南京海事法院经仔细审查事实与法律后认为,本案中的“不知条款”不能使承运人免责。尽管提单中记载了“重量、大小、质量、数量、状况、内容和价值不知”的条款,但案涉原木系散装装载,并且提单已载明“外表状况良好”以及标注了具体根数。同时,被告也完全有能力对数量进行清点。到港后仍发现货物外观霉变、断裂,经清点根数也出现短少。在没有其他证据证明货物在装船前已经存在品质瑕疵的情况下,应推定是承运人运输不当导致货损。此外,S轮在离港时即发生搁浅并造成舵叶损伤,在其返回装货港修理的过程中案涉松木被放入当地堆场露天堆放长达半年之久。承运人并没有对货物进行特别的防护遮盖处理,S公司应对其照管期间发生的损害承担责任。诚然,案涉提单载明部分货物“装载于甲板上,并由托运人承担风险,承运人对由此产生的任何灭失或损坏不承担责任”。但由于案涉松原木在到港卸货时并未严格区分甲板货与舱内货,导致无法区分免责范围。法院依照甲板货占所有货物的比例,最终认定被告对68.5%的损失承担赔偿责任。
This judgment brings typical significance to the carriage of goods by sea. It provides a good model for a better understanding and interpretation of “Unknown Clause” under the bill of lading in terms of carriage of logs. It’s a special provision under the bill of lading by which carriers could exempt from the responsibility for cargo checking. Article 75 of the Maritime Code of the People’s Republic of China clearly stipulates that if the carrier has had no reasonable means of checking, the carrier may make a note in the bill of lading. In light of this provision, the premise for the application of “Unknown Clause” should be “having no reasonable means of checking”. In this case, the transported logs were loaded in bulk, and the bills of lading has marked the specific number of roots, therefore the carrier was also fully capable of counting the quantity. However, the carrier failed to provide a reasonable explanation for the short quantity, and the carrier had improper care as the logs in question were unloaded from the ship and piled up in the open air for half a year during the transport. The Court eventually held that the carrier wasn’t entitled to exemption from liability by invoking the “Unknown Clause”. Overall, this case has a certain guiding meaning in promoting the order of shipping market, given that the judgment accurately defines the applicable premise of “Unknown Clause” and reasonably determines the carrier’s duty of care for cargo.

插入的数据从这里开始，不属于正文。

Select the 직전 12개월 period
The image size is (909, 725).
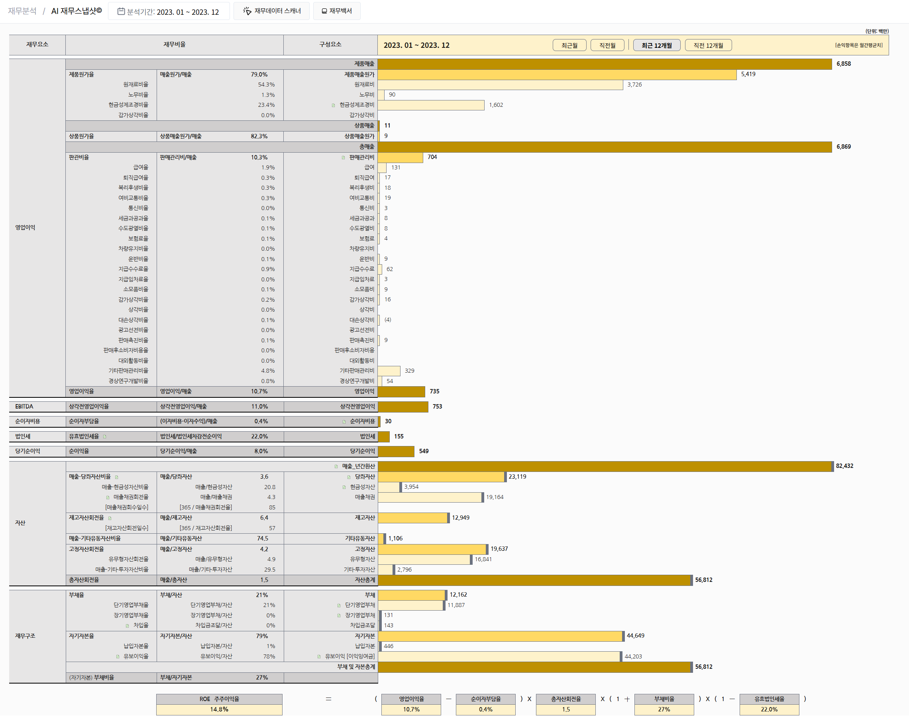708,45
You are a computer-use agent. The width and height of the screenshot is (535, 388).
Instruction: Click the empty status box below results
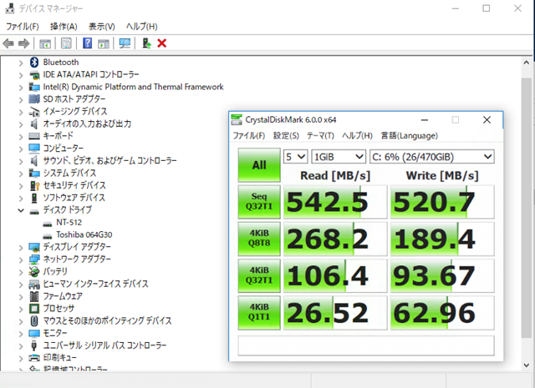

这一判决对海上货物运输具有典型意义。它为更好地理解和解释提单下关于原木运输的“不知条款”提供了良好范例。“不知条款”是海运提单中承运人为规避货物检验责任设计的特殊条款。《中华人民共和国海商法》第七十五条明确规定,承运人没有适当的方法核对提单记载的,可以在提单上批注。根据该规定,“不知条款”适用的前提应是“没有适当方法核对”。本案中,运输的原木为散装装载,提单也已标明具体根数,承运人完全有能力清点数量。承运人未能对货物短量作出合理说明,并且在运输途中将案涉原木卸船露天堆放长达半年,存在照管不当。法院最终认定,承运人无权援引“不知条款”免除责任。总之,该判决对规范航运市场秩序具有指引作用,由于其明晰了“不知条款”的适用前提,并且厘清了承运人的管货责任。
That’s the “Voice of Judge” for today. Thank you for watching and listening.